[TASK DIRECTIONS]
Find the line containing "Given: Click the 1:14 AM end time label" in the material below, then please transcribe it and each line after it exactly, without the pictures.

━━━ GIVEN DATA

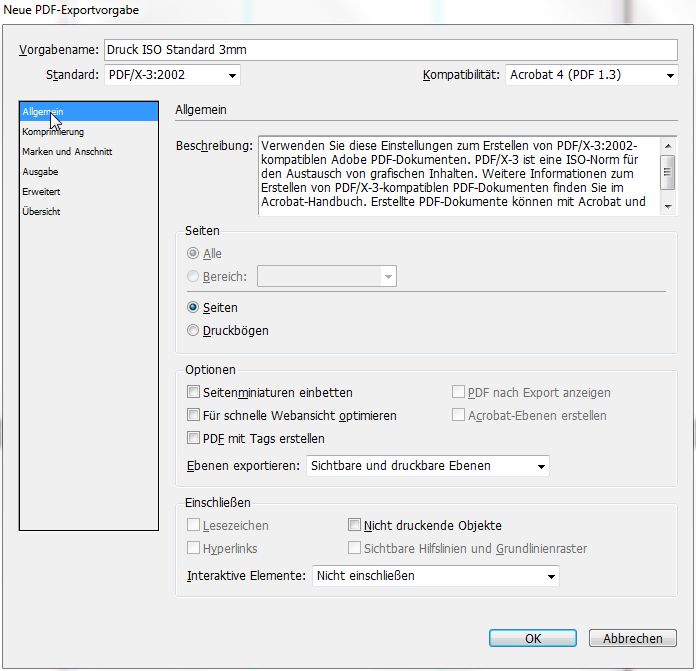Select the Druckbögen radio button

(x=194, y=330)
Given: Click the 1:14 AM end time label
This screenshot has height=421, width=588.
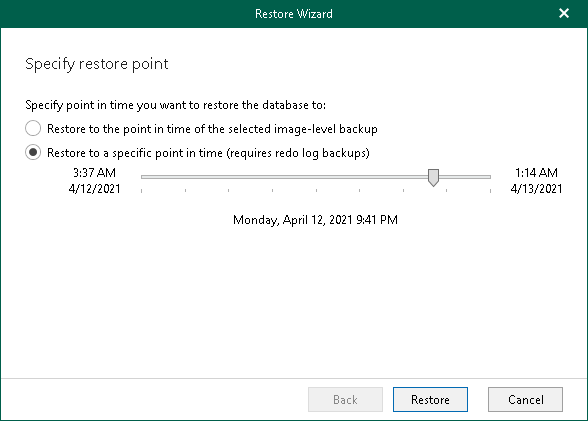Looking at the screenshot, I should (536, 173).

━━━━━━

[EXERCISE OUTPUT]
Given: Click the 1:14 AM end time label
This screenshot has height=421, width=588.
Looking at the screenshot, I should (536, 173).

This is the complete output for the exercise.